I just ran into the very same problem and I think I've got a solution for you.
As you just said, the problem is that the gSoap hangs on soap_serve. This happens because gSOAP generates an internal loop for you that waits for the arrival of all keep-alive requests OR a timeout on the server-side arises.
What I've done is grabbing the soap_serve function inside the automatically generated service stub. I'm going to list the original soap_serve function so that you can find it on your service stub file :
SOAP_FMAC5 int SOAP_FMAC6 soap_serve(struct soap *soap)
{
#ifndef WITH_FASTCGI
unsigned int k = soap->max_keep_alive;
#endif
do
{
#ifdef WITH_FASTCGI
if (FCGI_Accept() < 0)
{
soap->error = SOAP_EOF;
return soap_send_fault(soap);
}
#endif
soap_begin(soap);
#ifndef WITH_FASTCGI
if (soap->max_keep_alive > 0 && !--k)
soap->keep_alive = 0;
#endif
if (soap_begin_recv(soap))
{ if (soap->error < SOAP_STOP)
{
#ifdef WITH_FASTCGI
soap_send_fault(soap);
#else
return soap_send_fault(soap);
#endif
}
soap_closesock(soap);
continue;
}
if (soap_envelope_begin_in(soap)
|| soap_recv_header(soap)
|| soap_body_begin_in(soap)
|| soap_serve_request(soap)
|| (soap->fserveloop && soap->fserveloop(soap)))
{
#ifdef WITH_FASTCGI
soap_send_fault(soap);
#else
return soap_send_fault(soap);
#endif
}
#ifdef WITH_FASTCGI
soap_destroy(soap);
soap_end(soap);
} while (1);
#else
} while (soap->keep_alive);
#endif
return SOAP_OK;
}
You should extract the body of this function and replace your old soap_serve(mySoap) call inside your thread (the thread that performs the requests and hagns because of the keep-alive) with the following:
do
{
if ( Server::mustShutdown() ) {
break;
}
soap_begin(mySoap);
// If we reached the max_keep_alive we'll exit
if (mySoap->max_keep_alive > 0 && !--k)
mySoap->keep_alive = 0;
if (soap_begin_recv(mySoap))
{ if (mySoap->error < SOAP_STOP)
{
soap_send_fault(mySoap);
break;
}
soap_closesock(mySoap);
continue;
}
if (soap_envelope_begin_in(mySoap)
|| soap_recv_header(mySoap)
|| soap_body_begin_in(mySoap)
|| soap_serve_request(mySoap)
|| (mySoap->fserveloop && mParm_Soap->fserveloop(mySoap)))
{
soap_send_fault(mySoap);
break;
}
} while (mySoap->keep_alive);
Note the following:
- The Server::mustShutdown() acts as a flag that will be set to true (externally) to end all the threads. When you want to stop the server from handling new requests you'll this function will return true and the loop will end.
- I've removed the ifdef, WITH_FASTCGI it's not interesting for us now.
- When the you close the connection like this, any clients connected to the server will raise an exception.
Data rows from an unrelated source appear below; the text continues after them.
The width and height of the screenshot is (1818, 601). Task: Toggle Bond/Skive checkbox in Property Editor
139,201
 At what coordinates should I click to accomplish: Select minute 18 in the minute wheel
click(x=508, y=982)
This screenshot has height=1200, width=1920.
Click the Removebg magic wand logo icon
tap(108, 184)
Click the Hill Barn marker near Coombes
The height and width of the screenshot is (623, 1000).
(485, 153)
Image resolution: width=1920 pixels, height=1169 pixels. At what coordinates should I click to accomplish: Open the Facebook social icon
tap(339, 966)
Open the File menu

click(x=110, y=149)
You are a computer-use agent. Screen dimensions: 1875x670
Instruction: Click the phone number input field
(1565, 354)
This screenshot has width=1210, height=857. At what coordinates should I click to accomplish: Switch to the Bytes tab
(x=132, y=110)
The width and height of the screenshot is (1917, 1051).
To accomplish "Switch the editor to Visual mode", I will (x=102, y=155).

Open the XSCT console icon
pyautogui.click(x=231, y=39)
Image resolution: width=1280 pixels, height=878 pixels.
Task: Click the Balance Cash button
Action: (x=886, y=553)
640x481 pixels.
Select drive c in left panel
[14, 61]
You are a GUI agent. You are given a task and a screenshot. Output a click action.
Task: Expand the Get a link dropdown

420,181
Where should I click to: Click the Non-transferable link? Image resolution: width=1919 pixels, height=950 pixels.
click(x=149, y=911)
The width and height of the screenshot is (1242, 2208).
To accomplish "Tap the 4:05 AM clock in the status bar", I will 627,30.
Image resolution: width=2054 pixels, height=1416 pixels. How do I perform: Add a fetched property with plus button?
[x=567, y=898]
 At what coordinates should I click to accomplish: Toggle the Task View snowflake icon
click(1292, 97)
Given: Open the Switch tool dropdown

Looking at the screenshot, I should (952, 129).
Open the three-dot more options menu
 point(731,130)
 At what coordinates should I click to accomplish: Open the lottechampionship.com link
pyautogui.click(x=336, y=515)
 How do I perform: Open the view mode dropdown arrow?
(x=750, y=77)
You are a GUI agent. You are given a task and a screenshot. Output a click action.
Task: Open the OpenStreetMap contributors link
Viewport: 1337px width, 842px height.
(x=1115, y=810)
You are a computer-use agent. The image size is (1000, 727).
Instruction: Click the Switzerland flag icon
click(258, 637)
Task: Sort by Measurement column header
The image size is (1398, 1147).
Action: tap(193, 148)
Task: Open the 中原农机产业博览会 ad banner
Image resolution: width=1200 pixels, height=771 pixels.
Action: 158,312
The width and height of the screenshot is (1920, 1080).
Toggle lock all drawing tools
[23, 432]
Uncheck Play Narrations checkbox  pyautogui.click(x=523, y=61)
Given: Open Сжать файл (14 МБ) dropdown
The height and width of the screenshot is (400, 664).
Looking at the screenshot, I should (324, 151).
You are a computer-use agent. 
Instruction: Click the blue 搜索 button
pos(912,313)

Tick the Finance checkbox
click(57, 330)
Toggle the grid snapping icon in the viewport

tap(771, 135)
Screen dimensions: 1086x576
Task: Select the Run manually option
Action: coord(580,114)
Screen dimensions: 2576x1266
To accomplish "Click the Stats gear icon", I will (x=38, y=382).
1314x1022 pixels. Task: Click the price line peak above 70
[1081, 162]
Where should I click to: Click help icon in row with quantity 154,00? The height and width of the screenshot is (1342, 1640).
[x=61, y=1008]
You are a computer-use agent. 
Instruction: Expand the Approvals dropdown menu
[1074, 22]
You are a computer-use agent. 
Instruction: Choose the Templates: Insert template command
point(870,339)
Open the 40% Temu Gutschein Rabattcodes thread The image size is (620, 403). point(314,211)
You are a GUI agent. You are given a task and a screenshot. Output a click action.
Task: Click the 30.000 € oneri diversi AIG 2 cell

Clients written in C# for instance will throw a "The underlying connection is excepted to keep alive was closed by the server" wich makes perfect sense for us.
But we are not done yet, thanks to what AudioComplex pointed out, the system still remains waiting for reqeuests on soap_begin_recv. But I've got a solution for that too ;)
Each of the threads on the connection-handling pool creates a copy of the main soap context (via soap_copy), these threads are the ones that
I store each of these contexts as an element on the array that resides on the main connection-handling thread.
When terminating the main connection-handling thread (the one that serves the requests) it will go through all soap contexts and finalize "manually" the connection by using:
for (int i = 0; i < soaps.size(); ++i) {
soaps[i]->fclose(soaps[i]);
}
This will force the soap_serve loop to finish. It actually will stop the internal loop near line 921 of stdsoap2.cpp_
r = select((int)soap->socket + 1, &fd, NULL, &fd, &timeout);
It is not the cleanest solution (haven't found a cleaner one) but it will definitely stop the service.